The impact of the Covid-19 pandemic on our macro-level societal functions and our micro-level personal lives cannot be understated. The pandemic has brought serious — and perhaps lasting — changes to how many of us communicate with others, travel, attend school, and work. And while the pandemic has opened new windows of innovation and solidarity, the toll has still been devastating. At this article’s time of writing, there have been roughly 30,000,000+ cases of Covid-19 in the United States, and over 545,000 deaths (CDC) (1).
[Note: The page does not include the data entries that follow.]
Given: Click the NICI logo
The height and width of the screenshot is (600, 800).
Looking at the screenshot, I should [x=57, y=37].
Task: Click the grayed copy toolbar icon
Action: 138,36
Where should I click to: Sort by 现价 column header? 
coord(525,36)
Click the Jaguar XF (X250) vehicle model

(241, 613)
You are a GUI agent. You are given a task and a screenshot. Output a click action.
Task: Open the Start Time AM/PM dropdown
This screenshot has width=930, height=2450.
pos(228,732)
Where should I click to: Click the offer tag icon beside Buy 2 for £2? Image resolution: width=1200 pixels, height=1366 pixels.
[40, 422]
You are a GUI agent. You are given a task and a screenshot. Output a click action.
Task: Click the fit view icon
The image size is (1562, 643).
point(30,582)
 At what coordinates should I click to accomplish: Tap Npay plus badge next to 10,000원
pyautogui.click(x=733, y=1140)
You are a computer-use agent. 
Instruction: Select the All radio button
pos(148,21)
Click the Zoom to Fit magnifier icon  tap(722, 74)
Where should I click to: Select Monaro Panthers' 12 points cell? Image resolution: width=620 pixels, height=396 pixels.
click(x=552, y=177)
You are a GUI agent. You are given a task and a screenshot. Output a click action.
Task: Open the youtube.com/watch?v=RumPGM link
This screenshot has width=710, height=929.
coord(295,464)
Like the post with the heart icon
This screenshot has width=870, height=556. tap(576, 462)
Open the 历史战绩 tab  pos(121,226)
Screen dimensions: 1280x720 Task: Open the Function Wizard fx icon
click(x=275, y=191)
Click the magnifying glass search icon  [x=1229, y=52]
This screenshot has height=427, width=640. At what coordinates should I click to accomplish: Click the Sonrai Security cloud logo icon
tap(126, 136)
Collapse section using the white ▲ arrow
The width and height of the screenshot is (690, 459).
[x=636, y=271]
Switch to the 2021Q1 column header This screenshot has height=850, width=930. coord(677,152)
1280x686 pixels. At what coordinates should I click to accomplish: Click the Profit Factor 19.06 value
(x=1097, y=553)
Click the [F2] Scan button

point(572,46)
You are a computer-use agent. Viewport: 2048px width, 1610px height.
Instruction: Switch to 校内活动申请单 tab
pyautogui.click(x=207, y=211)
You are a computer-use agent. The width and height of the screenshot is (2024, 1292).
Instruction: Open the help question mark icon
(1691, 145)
Yet, compared to last March when the pandemic was just beginning to take shape, our prospects for eradicating the Covid-19 virus have since greatly improved, due in large part to our rapid manufacturing and distribution of vaccines. Currently, the Pfizer/BioNTech and Moderna vaccines have both been approved for general use in the U.S., and the Johnson & Johnson vaccine has been approved for emergency use. Additionally, 23 vaccines are in Phase 3 of their "large-scale efficacy tests" and are pending approval (2).
Each week, states receive vaccine allocations from the federal government based on their adult populations. It is then up to each respective state to decide how to distribute those vaccines to its residents — namely through “county health offices, hospital systems, pharmacies, mass vaccination sites and mobile clinics” (3). Some states have proven more efficient at administering their vaccines than others; at present, Minnesota has administered 89% of the vaccines it received, while Arkansas has administered 66% of theirs (4). In sum, 25% of the U.S. population has received at least one dose of a vaccine, and 13.7% of the national population is fully vaccinated (for a total of 130,000,000 doses administered) (5). The country has achieved President Joe Biden’s goal of 100 million vaccinations within his first 100 days by the 59th day, and the federal government’s recent deal with Pfizer/Moderna will likely secure 600 million vaccines by July (6). If we maintain our current vaccination rate of approximately 2.57 million doses per day — and while these vaccines alone will not halt the pandemic — they could very well help bring about a ‘herd immunity’ in which outbreaks of the virus become rare and sporadic (7).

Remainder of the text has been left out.